# Programming Assignment 2: Support Vector Machine

## Remarks:
1. Please complete the theoretical questions directly in this notebook using `markdown`. We do not accept handwritten PA submissions.
2. You will use `cvxopt` package in this assignment. To ensure consistency of notation, please use `pip install cvxopt==1.2.7` to install a suitable version (1.3.0 version may encounter problems)
3. You will use `torch` to implement binary classification and `torchvision` to load MNIST dataset. `tqdm` is used to show the learning progress.

In [None]:
! pip install cvxopt==1.2.7
! pip install scikit-learn
! pip install torch torchvision tqdm

## Recap of Soft-margin SVM Optimization Problem
A SVM computes a hyperplane classifier of the form $f(x)=w^{T}x+b$, where $w$ is the normal vector to the hyperplane, $x$ is the input vector and $b$ is the bias scalar. Since we apply it to a binary classification problem, we will ultimately predict label $y = 1$ if $f(x) ≥ 0$ and $y = −1$ if $f(x) < 0$. By deriving the dual form of the SVM problem, we convert the original non-convex problem into a Quadratic Programming (QP) problem over a set of Lagrange multipliers $\alpha=\{ \alpha_1,\alpha_2,\ldots,\alpha_N\}$ . 

Consider a dataset with $N$ samples $\{x_1,x_2,\ldots,x_N\}$. The soft-margin SVM algorithm tries to solve:

$$\begin{array}{rc}\underset{\alpha}{max} &\sum\limits^N_{i=1}\alpha_i-\frac{1}{2}\sum\limits^N_{i=1}\sum\limits^N_{j=1}\alpha_i\alpha_jy_iy_jK(x_i,x_j) \\ \text { s.t. } & \sum\limits^N_{i=1}\alpha_iy_i=0, \\ & 0 \leqslant \alpha_i \leqslant C,i=1,2,\ldots,N.\end{array}$$

where $C$  is the penalty parameter. $K$ is the kernel function, which allow us to learn non-linear decision function through feature mapping. When an inner product is used (e.g. $K(x_i,x_j)=\langle x_i,x_j\rangle$ ), the model degenerates into a linear SVM. We can also represent the kernel function as a symmetric matrix $K_{i,j} = K(x_i, x_j)$. 

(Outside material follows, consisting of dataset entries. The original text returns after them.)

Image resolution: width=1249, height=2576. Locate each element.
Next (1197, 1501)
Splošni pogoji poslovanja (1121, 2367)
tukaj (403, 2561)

After finding the optimal solution $\alpha^{*}$ , we could obtain the optimal $w^*$ and $b^*$ and then derive the decision function for classification: 
$f(x)=\sum\limits_{i=1}^{N} \alpha_{i}^{*} y_{i} K\left(x, x_{i}\right)+b^{*}.$ The KKT conditions can be used to check for convergence to the optimal solution. In other words, any $\alpha$ that satisfy these properties will be an optimal solution to the
optimization problem given above. For this problem the KKT conditions are:
$$
\begin{aligned}
\alpha_i=0 & \Rightarrow y^{(i)}\left(w^T x^{(i)}+b\right) \geq 1 \\
\alpha_i=C & \Rightarrow y^{(i)}\left(w^T x^{(i)}+b\right) \leq 1 \\
0<\alpha_i<C & \Rightarrow y^{(i)}\left(w^T x^{(i)}+b\right)=1.
\end{aligned}
$$

In this assignment, we will introduce two different ways of solving $\alpha^{*}$.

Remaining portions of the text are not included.